AIM OF THE EXERCISE:
Continue the report on the colorectal cancer screening navigation study from where it stops.

EXCERPT PROVIDED:

Exposure to a preference-based mail and telephone navigation intervention increased colorectal cancer (CRC) screening adherence compared to a standard mailed intervention among African Americans.
Exposure to a preference-based mail and telephone navigation intervention increased colorectal cancer (CRC) screening adherence compared to a standard mailed intervention among African Americans, according to the results of a study (abstract 1501) presented at the 2014 American Society of Clinical Oncology (ASCO) Annual Meeting, held May 30–June 3 in Chicago.
“This trial is the first of its kind testing the impact of preference-based tailored navigation on colorectal cancer screening adherence among a solely African American population,” said Praveen Ramakrishnan Geethakumari, MD, of the Albert Einstein Healthcare Network in Philadelphia.
Current CRC screening levels lag well behind those of other screening tests for other cancers, and there exists a substantial white/African American disparity for screening of CRC, with the African American screening adherence substantially lower.
According to Geethakumari, tailored preference-based navigation intervention may help patients to complete their preferred CRC screening test.
The study was conducted between 2008 and 2012 at 13 primary care practice sites in the Philadelphia area. Participants were African American men and women aged 50 to 75 years who had visited a primary care practice in the past 2 years but were non-adherent to CRC screening guidelines. Participants could not have a personal or family history of CRC.
A baseline telephone survey was administered to 764 patients before they were randomly assigned to a standard intervention group (n = 380) or a tailored navigation intervention group (n = 384). The standard intervention group received a mailed CRC education booklet, colonoscopy instructions, and a stool blood testing kit, followed by a mailed reminder at 45 days. In the tailored navigation intervention group, patients were mailed a CRC education booklet, followed by a mailing of screening contacts and a navigation call that helped determine screening preferences, as well as a mailed reminder at 45 days.

GIVEN INFORMATION:
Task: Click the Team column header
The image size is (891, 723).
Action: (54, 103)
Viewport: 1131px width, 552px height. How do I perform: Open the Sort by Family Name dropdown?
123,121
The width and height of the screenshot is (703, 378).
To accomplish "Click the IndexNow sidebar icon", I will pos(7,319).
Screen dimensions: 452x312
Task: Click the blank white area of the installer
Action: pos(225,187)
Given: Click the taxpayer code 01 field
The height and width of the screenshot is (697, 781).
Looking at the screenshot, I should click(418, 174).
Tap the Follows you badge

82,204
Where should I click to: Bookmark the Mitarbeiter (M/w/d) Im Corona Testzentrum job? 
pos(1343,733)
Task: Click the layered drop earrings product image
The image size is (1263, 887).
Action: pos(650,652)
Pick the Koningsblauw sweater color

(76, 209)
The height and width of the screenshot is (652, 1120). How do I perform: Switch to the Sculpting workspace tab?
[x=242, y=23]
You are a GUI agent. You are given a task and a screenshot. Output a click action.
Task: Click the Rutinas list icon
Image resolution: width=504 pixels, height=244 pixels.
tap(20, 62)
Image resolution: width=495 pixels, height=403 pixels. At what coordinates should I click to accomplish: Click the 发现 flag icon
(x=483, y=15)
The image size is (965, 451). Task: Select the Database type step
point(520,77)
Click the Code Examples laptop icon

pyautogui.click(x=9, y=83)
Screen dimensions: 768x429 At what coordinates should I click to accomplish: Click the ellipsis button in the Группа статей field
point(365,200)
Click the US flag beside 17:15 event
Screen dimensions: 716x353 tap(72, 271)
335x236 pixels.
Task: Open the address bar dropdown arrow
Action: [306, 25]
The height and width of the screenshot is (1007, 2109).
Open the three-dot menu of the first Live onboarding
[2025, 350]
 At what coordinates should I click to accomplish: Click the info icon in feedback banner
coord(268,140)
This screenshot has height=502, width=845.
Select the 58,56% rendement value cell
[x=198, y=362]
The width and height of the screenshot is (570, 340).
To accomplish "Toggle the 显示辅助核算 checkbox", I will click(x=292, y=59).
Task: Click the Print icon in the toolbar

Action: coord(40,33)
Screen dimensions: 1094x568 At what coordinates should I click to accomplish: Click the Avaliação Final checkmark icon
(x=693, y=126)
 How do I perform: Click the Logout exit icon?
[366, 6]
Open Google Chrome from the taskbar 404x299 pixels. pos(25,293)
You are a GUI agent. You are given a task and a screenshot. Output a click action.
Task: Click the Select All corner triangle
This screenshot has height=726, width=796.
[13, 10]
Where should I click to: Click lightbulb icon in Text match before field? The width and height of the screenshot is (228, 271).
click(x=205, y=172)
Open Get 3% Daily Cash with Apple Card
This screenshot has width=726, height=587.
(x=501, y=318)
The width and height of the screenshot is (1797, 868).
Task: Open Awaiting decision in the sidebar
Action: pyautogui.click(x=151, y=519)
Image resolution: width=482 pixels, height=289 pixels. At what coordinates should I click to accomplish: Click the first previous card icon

EXERCISE ANSWER:
The primary endpoint was CRC screening adherence at 6 months.
At baseline, 18% of patients preferred stool blood testing, 57% had no preference between the two options, and 25% preferred colonoscopy. These numbers were similar between the two groups.
At the end of 6 months, there was a substantial increase in screening adherence in the tailored navigation intervention group compared with the standard intervention group (38% vs 24%; P = .029). Screening adherence was also significantly higher in patients aged 60 years or older compared with those aged 50 to 59 years (38% vs 28%; P = .001).
Although not significant, there was marginally lower adherence among men and unmarried participants.
According to Geethakumari, the study did have some limitations-all participants were African Americans from one large city and the patient navigators were not authorized to schedule appointments for colonoscopy at the time of the intervention.
“Tailored navigation in primary care is a promising approach for increasing colorectal cancer screening among African Americans,” Geethakumari said. “Research is needed to determine how to maximize tailored navigation intervention impact in primary care.”